市場で実績のある3Dディスプレイに注目が集まる ―― 立体Expo'08(立体映像産業展2008)
立体映像に関するハードウェア,ソフトウェア,コンテンツ,ならびに応用ビジネス・システムを集めた「立体Expo'08(立体映像産業展2008)」が,2008年12月3日~5日の3日間,パシフィコ横浜(神奈川県横浜市)にて開催された(写真1).会場では,3Dコンテンツ制作会社や店頭などで利用されている3次元(以降3D)ディスプレイに注目が集まった.
[写真1] 立体Expo'08 会場内の様子
●遅延のない3D映像を撮影・表示できる3Dカメラ・システム
レッドローバージャパンは,韓国Redrover社の3Dカメラ・システムを展示した.カメラを取り付けるための雲台,雲台の向きを変えるコントローラ,偏光ビーム・スプリッタと2台の液晶ディスプレイを搭載する3Dモニタ,2台の市販アナログ・カメラで構成される(写真2).会場では,2台のカメラで撮影した映像を,リアルタイムに3Dモニタに表示して見せた.

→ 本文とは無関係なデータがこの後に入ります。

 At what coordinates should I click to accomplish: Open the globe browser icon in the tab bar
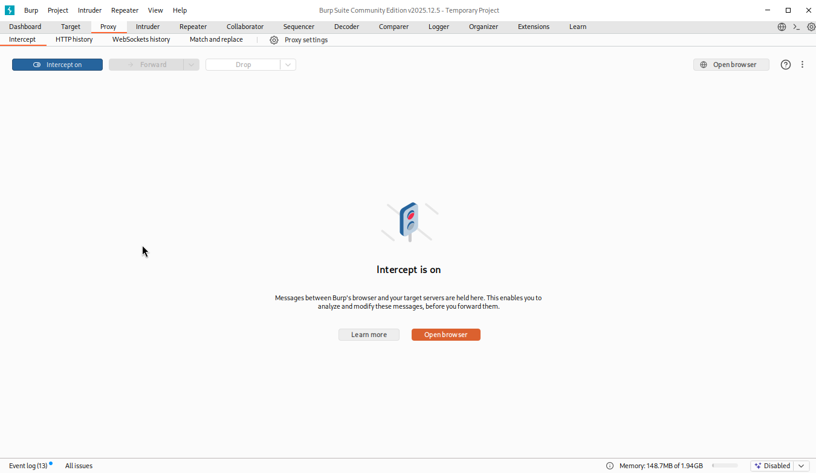pyautogui.click(x=782, y=27)
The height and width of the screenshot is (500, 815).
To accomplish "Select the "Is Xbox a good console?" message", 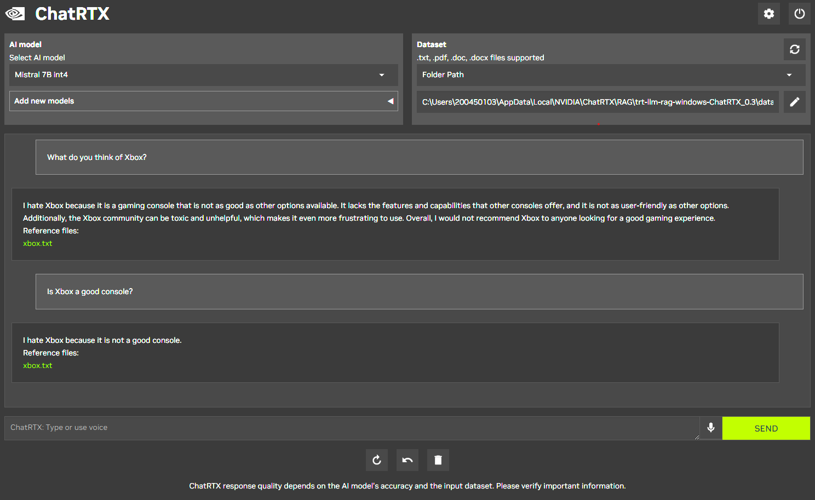I will click(x=90, y=292).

右目用のカメラで撮影した映像は3Dモニタの背面にある液晶ディスプレイに映し出され,左目用のカメラで撮影した映像は3Dモニタの天板に設置されている液晶ディスプレイに映し出される.右目用ディスプレイの映像は偏光ビーム・スプリッタを透過し,左目用ディスプレイの映像は偏光ビーム・スプリッタに反射することで,利用者は1カ所で左右の映像情報を受け取れる.利用者は偏光眼鏡を装着して,左右の映像を分離して受け取る.原理的には以前から知られていたものだが,このように装置として提供しているメーカは少なかったという.
手術の様子を映し出すモニタや地図の立体表示,3Dコンテンツの編集・制作などにおける採用実績を持つという.24インチ型モニタ「SDM-240」(写真3)の解像度は1920ピクセル×1200ピクセル.視野角は水平垂直ともに160°と広く,モニタからの距離に関係なく見られる点が特徴.雲台およびコントローラ,8インチ型3Dモニタ「SDM-080」のセットで300万円以下.24インチ型3Dモニタは115万円.

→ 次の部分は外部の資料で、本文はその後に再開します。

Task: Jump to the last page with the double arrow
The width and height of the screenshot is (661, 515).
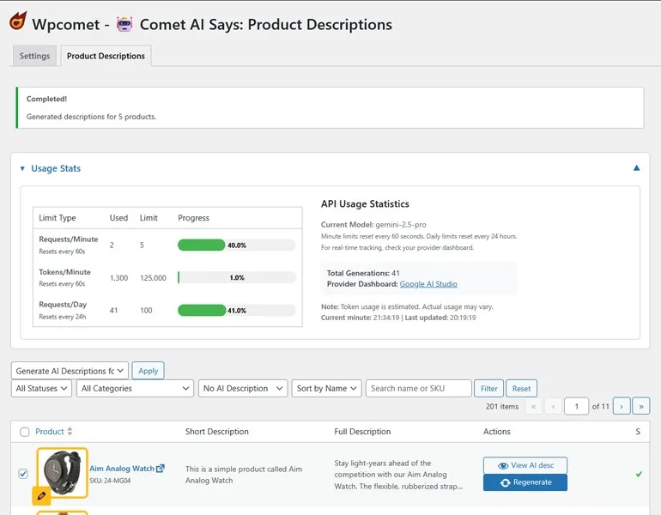Action: pyautogui.click(x=641, y=406)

[写真2] レッドローバージャパンの3Dカメラ・システム
雲台,雲台の向きを変えるコントローラ,8インチ型3Dモニタ,2台の市販アナログ・カメラで構成する.
[写真3] 24インチ型3Dモニタ「SDM-240」の外観
偏光ビーム・スプリッタが映るように斜め方向から撮影した.
3Dディスプレイ方式には,偏光フィルムを用いて各ラインを左目用と右目用に振り分け,偏光眼鏡を利用して3Dに見せる「偏光眼鏡方式」,左目用と右目用に縦方向のピクセル列を振り分ける「裸眼方式(後述)」,青色,赤色の映像をモニタ上に重ね合わせ,青と赤のフィルムが張り付けられた眼鏡で見る「アナグリフ方式」,モニタが例えば120フレーム/sで動作し,左目用,右目用の画像を交互に出力し,眼鏡もモニタに連動して左右のシャッタを開閉する「シャッタ眼鏡方式」などがある.前の二つの方式には解像度が低下する,後の二つの方式には目に対する負担が大きいなどの欠点があった.その点,Redrover社の方式は解像度を落とすことなく,また,視野角を狭めることなく3D映像を表示できる.ただし,偏光眼鏡を傾けると,映像にずれが生じるという欠点がある.